Sözü yordum kelimeleri tükettim ben .
Yeni bir öz yaratmak için kaç beni öldürdüm,kaç bentten geçtim...
Bir girdaba tutulmuş gibi çekiliyorum içime .
Sesi kısık cümleler kurdum durmadan .
Kimseler duymasın diye ...
Sessizlik büyüyor içimde çığ gibi
Sessizlik içimde çığlık çığlığa !
Boğuluyor kelimeler içimde .
Bilemezsin doğmamış kaç cümlenin celladı olduğumu. ..

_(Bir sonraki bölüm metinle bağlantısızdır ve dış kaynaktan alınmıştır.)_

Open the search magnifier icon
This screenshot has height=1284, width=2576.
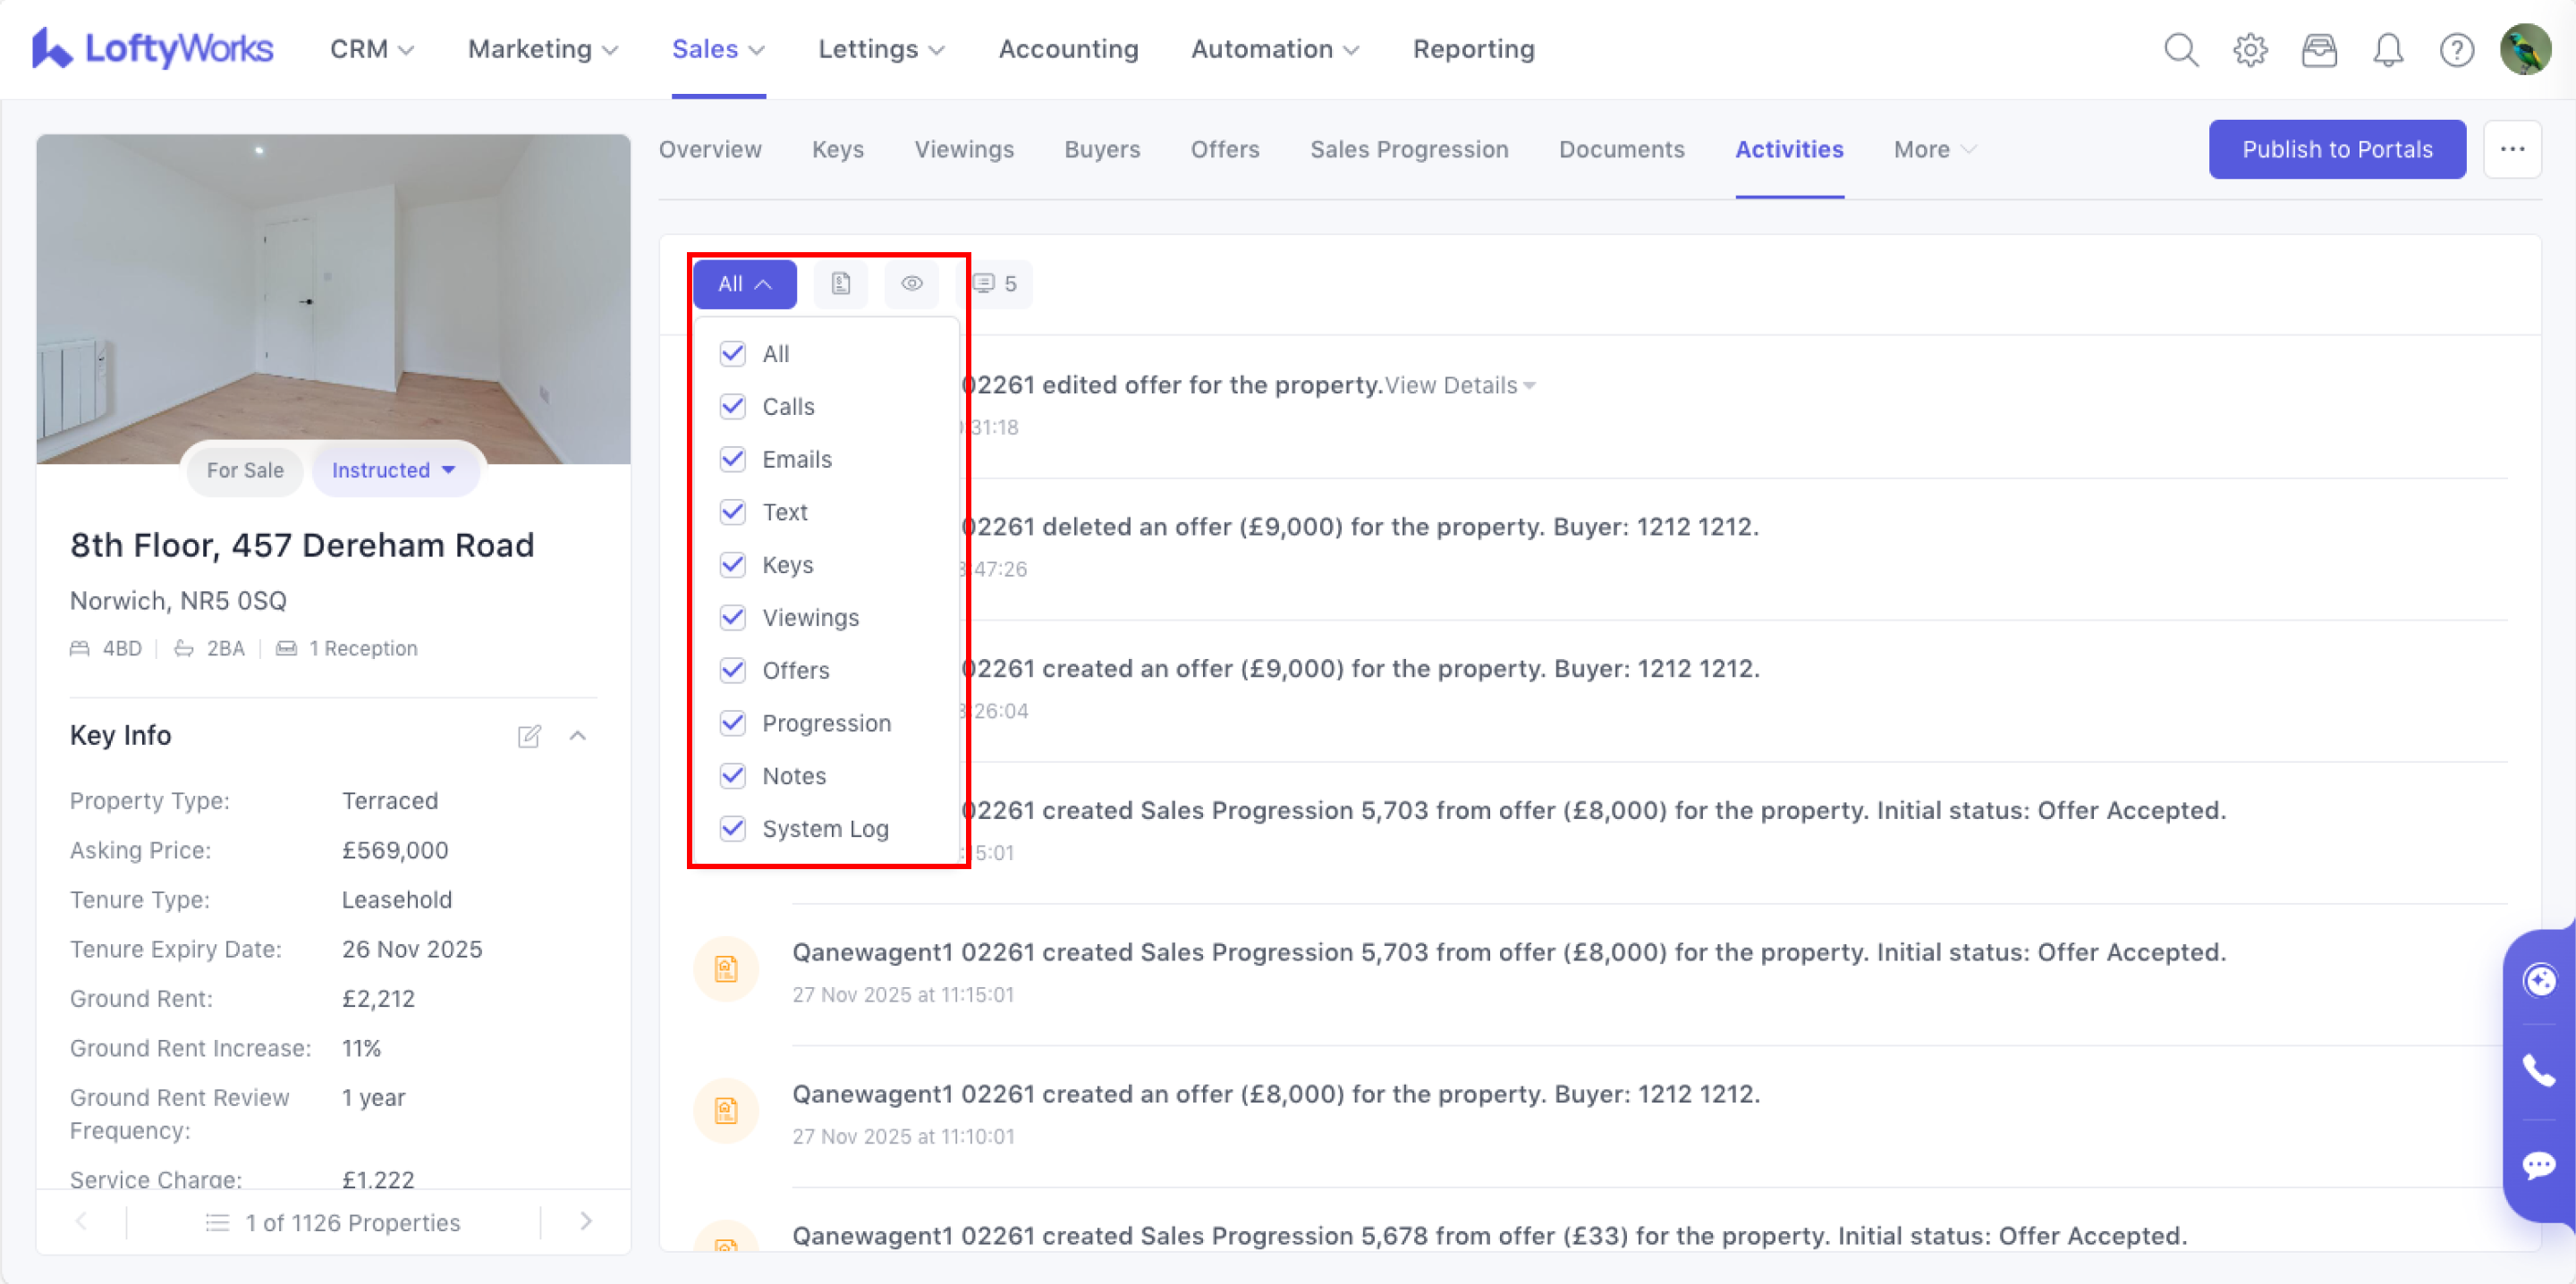point(2181,49)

Yeniden doğmak için bir kelime,bin sözün üstünden geçmeli ...elek elek süzülmeli
Tuzla buz olmalı benliği en saf haline ulaşana dek...
Bir bebek masumiyeti ile doğmalı
Ve nihayet çıkmalı ağızdan kekremsi bir tat bırakarak
Sözü olmalı insanın yüreğe dokunan sözü olmalı insanın yüreği acıtan ...
Duyan kulaktan gönle düşmeli tohum misali.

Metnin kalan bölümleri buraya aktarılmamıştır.